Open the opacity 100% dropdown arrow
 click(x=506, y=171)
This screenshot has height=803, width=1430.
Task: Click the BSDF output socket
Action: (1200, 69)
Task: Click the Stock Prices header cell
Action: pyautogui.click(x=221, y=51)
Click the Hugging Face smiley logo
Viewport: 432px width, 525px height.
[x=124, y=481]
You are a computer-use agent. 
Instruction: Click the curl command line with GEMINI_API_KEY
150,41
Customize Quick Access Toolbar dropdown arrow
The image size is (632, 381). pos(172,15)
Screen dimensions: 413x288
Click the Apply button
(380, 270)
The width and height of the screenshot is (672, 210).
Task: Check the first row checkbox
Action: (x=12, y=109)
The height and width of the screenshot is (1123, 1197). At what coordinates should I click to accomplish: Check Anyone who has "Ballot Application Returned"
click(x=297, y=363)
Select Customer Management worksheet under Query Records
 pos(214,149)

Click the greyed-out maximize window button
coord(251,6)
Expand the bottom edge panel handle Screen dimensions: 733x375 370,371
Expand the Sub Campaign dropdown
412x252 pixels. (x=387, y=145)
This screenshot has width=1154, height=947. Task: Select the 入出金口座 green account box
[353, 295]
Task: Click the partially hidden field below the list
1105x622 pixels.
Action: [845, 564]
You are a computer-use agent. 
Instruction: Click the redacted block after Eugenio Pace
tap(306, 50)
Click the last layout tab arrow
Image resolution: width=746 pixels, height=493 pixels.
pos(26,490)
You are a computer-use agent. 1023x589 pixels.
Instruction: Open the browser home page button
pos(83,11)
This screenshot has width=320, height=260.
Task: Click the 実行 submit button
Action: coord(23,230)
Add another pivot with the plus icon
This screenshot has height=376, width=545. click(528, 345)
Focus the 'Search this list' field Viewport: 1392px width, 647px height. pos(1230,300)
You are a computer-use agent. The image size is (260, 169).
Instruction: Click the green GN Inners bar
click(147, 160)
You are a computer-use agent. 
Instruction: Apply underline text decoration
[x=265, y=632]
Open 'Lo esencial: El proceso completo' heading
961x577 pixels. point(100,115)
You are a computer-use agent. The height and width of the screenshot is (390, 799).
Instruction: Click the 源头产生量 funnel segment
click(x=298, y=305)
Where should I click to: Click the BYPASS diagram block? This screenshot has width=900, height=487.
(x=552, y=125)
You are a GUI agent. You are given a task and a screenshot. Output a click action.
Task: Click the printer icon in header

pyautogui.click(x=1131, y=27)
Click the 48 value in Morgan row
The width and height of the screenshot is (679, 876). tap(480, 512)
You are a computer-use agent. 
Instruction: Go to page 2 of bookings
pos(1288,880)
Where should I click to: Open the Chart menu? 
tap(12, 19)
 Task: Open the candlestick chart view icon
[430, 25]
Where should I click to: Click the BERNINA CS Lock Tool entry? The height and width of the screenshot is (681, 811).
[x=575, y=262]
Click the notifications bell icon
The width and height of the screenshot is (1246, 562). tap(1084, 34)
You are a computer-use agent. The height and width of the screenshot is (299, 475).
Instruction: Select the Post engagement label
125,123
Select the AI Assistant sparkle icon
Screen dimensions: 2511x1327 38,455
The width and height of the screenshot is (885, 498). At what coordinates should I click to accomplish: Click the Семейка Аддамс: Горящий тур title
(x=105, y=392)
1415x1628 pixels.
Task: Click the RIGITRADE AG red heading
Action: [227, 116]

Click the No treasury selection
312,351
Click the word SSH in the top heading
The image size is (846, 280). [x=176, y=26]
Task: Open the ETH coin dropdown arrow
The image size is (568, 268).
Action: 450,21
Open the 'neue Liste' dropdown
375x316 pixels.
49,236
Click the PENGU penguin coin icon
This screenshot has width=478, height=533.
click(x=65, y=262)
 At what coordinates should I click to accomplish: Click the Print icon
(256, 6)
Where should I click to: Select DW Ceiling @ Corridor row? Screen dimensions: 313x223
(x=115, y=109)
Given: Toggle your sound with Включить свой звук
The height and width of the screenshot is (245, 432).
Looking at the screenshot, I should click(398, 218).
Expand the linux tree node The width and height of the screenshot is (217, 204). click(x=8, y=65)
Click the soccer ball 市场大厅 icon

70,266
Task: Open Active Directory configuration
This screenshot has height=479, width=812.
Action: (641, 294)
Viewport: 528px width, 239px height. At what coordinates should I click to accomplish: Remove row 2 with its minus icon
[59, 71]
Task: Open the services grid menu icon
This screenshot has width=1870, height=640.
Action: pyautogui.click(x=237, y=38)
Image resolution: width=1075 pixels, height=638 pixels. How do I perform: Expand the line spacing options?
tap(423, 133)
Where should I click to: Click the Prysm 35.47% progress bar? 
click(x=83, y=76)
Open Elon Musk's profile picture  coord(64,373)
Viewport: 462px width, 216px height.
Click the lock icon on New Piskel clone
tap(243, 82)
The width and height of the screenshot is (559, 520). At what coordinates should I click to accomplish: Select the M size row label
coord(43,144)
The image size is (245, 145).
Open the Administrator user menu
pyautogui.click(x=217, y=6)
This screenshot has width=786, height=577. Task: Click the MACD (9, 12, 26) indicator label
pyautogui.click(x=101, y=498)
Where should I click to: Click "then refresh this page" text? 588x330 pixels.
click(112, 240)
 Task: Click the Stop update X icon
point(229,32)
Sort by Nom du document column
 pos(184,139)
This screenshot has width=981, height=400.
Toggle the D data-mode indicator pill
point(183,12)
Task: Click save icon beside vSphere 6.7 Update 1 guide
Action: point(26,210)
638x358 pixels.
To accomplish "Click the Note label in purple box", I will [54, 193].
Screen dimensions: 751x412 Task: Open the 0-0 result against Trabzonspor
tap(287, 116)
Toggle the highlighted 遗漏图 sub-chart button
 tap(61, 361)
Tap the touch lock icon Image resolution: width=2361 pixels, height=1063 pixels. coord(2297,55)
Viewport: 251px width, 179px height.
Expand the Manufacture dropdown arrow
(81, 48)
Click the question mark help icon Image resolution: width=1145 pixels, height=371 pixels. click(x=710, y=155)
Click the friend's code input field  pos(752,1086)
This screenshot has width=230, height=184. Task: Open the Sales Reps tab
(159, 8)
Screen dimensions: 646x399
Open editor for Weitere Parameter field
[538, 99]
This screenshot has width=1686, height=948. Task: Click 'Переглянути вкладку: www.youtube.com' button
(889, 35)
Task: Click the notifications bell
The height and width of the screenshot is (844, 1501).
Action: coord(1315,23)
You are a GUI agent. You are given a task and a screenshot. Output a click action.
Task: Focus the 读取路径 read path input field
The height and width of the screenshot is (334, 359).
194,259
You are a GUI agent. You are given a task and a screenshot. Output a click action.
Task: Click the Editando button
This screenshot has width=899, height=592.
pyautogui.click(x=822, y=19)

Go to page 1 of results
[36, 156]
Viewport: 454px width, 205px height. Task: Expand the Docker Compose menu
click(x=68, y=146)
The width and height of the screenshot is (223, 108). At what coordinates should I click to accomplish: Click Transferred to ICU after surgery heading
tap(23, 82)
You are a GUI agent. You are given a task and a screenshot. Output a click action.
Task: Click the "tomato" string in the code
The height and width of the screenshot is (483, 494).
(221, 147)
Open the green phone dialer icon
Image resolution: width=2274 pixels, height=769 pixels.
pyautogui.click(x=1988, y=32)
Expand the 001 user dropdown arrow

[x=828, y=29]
★ ★ ★ ★ ★ ★ ★
> **Objective**
Copy out all of the records above line for line, changing nothing.

> **Answer to the problem**
Open the opacity 100% dropdown arrow
 click(x=506, y=171)
This screenshot has height=803, width=1430.
Task: Click the BSDF output socket
Action: (1200, 69)
Task: Click the Stock Prices header cell
Action: pyautogui.click(x=221, y=51)
Click the Hugging Face smiley logo
Viewport: 432px width, 525px height.
[x=124, y=481]
You are a computer-use agent. 
Instruction: Click the curl command line with GEMINI_API_KEY
150,41
Customize Quick Access Toolbar dropdown arrow
The image size is (632, 381). pos(172,15)
Screen dimensions: 413x288
Click the Apply button
(380, 270)
The width and height of the screenshot is (672, 210).
Task: Check the first row checkbox
Action: (x=12, y=109)
The height and width of the screenshot is (1123, 1197). At what coordinates should I click to accomplish: Check Anyone who has "Ballot Application Returned"
click(x=297, y=363)
Select Customer Management worksheet under Query Records
 pos(214,149)

Click the greyed-out maximize window button
coord(251,6)
Expand the bottom edge panel handle Screen dimensions: 733x375 370,371
Expand the Sub Campaign dropdown
412x252 pixels. (x=387, y=145)
This screenshot has width=1154, height=947. Task: Select the 入出金口座 green account box
[353, 295]
Task: Click the partially hidden field below the list
1105x622 pixels.
Action: [845, 564]
You are a computer-use agent. 
Instruction: Click the redacted block after Eugenio Pace
tap(306, 50)
Click the last layout tab arrow
Image resolution: width=746 pixels, height=493 pixels.
pos(26,490)
You are a computer-use agent. 1023x589 pixels.
Instruction: Open the browser home page button
pos(83,11)
This screenshot has width=320, height=260.
Task: Click the 実行 submit button
Action: coord(23,230)
Add another pivot with the plus icon
This screenshot has height=376, width=545. click(528, 345)
Focus the 'Search this list' field Viewport: 1392px width, 647px height. pos(1230,300)
You are a computer-use agent. The image size is (260, 169).
Instruction: Click the green GN Inners bar
click(147, 160)
You are a computer-use agent. 
Instruction: Apply underline text decoration
[x=265, y=632]
Open 'Lo esencial: El proceso completo' heading
961x577 pixels. point(100,115)
You are a computer-use agent. The height and width of the screenshot is (390, 799).
Instruction: Click the 源头产生量 funnel segment
click(x=298, y=305)
Where should I click to: Click the BYPASS diagram block? This screenshot has width=900, height=487.
(x=552, y=125)
You are a GUI agent. You are given a task and a screenshot. Output a click action.
Task: Click the printer icon in header

pyautogui.click(x=1131, y=27)
Click the 48 value in Morgan row
The width and height of the screenshot is (679, 876). tap(480, 512)
You are a computer-use agent. 
Instruction: Go to page 2 of bookings
pos(1288,880)
Where should I click to: Open the Chart menu? 
tap(12, 19)
 Task: Open the candlestick chart view icon
[430, 25]
Where should I click to: Click the BERNINA CS Lock Tool entry? The height and width of the screenshot is (681, 811).
[x=575, y=262]
Click the notifications bell icon
The width and height of the screenshot is (1246, 562). tap(1084, 34)
You are a computer-use agent. The height and width of the screenshot is (299, 475).
Instruction: Select the Post engagement label
125,123
Select the AI Assistant sparkle icon
Screen dimensions: 2511x1327 38,455
The width and height of the screenshot is (885, 498). At what coordinates should I click to accomplish: Click the Семейка Аддамс: Горящий тур title
(x=105, y=392)
1415x1628 pixels.
Task: Click the RIGITRADE AG red heading
Action: [227, 116]

Click the No treasury selection
312,351
Click the word SSH in the top heading
The image size is (846, 280). [x=176, y=26]
Task: Open the ETH coin dropdown arrow
The image size is (568, 268).
Action: 450,21
Open the 'neue Liste' dropdown
375x316 pixels.
49,236
Click the PENGU penguin coin icon
This screenshot has width=478, height=533.
click(x=65, y=262)
 At what coordinates should I click to accomplish: Click the Print icon
(256, 6)
Where should I click to: Select DW Ceiling @ Corridor row? Screen dimensions: 313x223
(x=115, y=109)
Given: Toggle your sound with Включить свой звук
The height and width of the screenshot is (245, 432).
Looking at the screenshot, I should click(398, 218).
Expand the linux tree node The width and height of the screenshot is (217, 204). click(x=8, y=65)
Click the soccer ball 市场大厅 icon

70,266
Task: Open Active Directory configuration
This screenshot has height=479, width=812.
Action: (641, 294)
Viewport: 528px width, 239px height. At what coordinates should I click to accomplish: Remove row 2 with its minus icon
[59, 71]
Task: Open the services grid menu icon
This screenshot has width=1870, height=640.
Action: pyautogui.click(x=237, y=38)
Image resolution: width=1075 pixels, height=638 pixels. How do I perform: Expand the line spacing options?
tap(423, 133)
Where should I click to: Click the Prysm 35.47% progress bar? 
click(x=83, y=76)
Open Elon Musk's profile picture  coord(64,373)
Viewport: 462px width, 216px height.
Click the lock icon on New Piskel clone
tap(243, 82)
The width and height of the screenshot is (559, 520). At what coordinates should I click to accomplish: Select the M size row label
coord(43,144)
The image size is (245, 145).
Open the Administrator user menu
pyautogui.click(x=217, y=6)
This screenshot has width=786, height=577. Task: Click the MACD (9, 12, 26) indicator label
pyautogui.click(x=101, y=498)
Where should I click to: Click "then refresh this page" text? 588x330 pixels.
click(112, 240)
 Task: Click the Stop update X icon
point(229,32)
Sort by Nom du document column
 pos(184,139)
This screenshot has width=981, height=400.
Toggle the D data-mode indicator pill
point(183,12)
Task: Click save icon beside vSphere 6.7 Update 1 guide
Action: point(26,210)
638x358 pixels.
To accomplish "Click the Note label in purple box", I will [54, 193].
Screen dimensions: 751x412 Task: Open the 0-0 result against Trabzonspor
tap(287, 116)
Toggle the highlighted 遗漏图 sub-chart button
 tap(61, 361)
Tap the touch lock icon Image resolution: width=2361 pixels, height=1063 pixels. coord(2297,55)
Viewport: 251px width, 179px height.
Expand the Manufacture dropdown arrow
(81, 48)
Click the question mark help icon Image resolution: width=1145 pixels, height=371 pixels. click(x=710, y=155)
Click the friend's code input field  pos(752,1086)
This screenshot has width=230, height=184. Task: Open the Sales Reps tab
(159, 8)
Screen dimensions: 646x399
Open editor for Weitere Parameter field
[538, 99]
This screenshot has width=1686, height=948. Task: Click 'Переглянути вкладку: www.youtube.com' button
(889, 35)
Task: Click the notifications bell
The height and width of the screenshot is (844, 1501).
Action: coord(1315,23)
You are a GUI agent. You are given a task and a screenshot. Output a click action.
Task: Focus the 读取路径 read path input field
The height and width of the screenshot is (334, 359).
194,259
You are a GUI agent. You are given a task and a screenshot. Output a click action.
Task: Click the Editando button
This screenshot has width=899, height=592.
pyautogui.click(x=822, y=19)

Go to page 1 of results
[36, 156]
Viewport: 454px width, 205px height. Task: Expand the Docker Compose menu
click(x=68, y=146)
The width and height of the screenshot is (223, 108). At what coordinates should I click to accomplish: Click Transferred to ICU after surgery heading
tap(23, 82)
You are a GUI agent. You are given a task and a screenshot. Output a click action.
Task: Click the "tomato" string in the code
The height and width of the screenshot is (483, 494).
(221, 147)
Open the green phone dialer icon
Image resolution: width=2274 pixels, height=769 pixels.
pyautogui.click(x=1988, y=32)
Expand the 001 user dropdown arrow

[x=828, y=29]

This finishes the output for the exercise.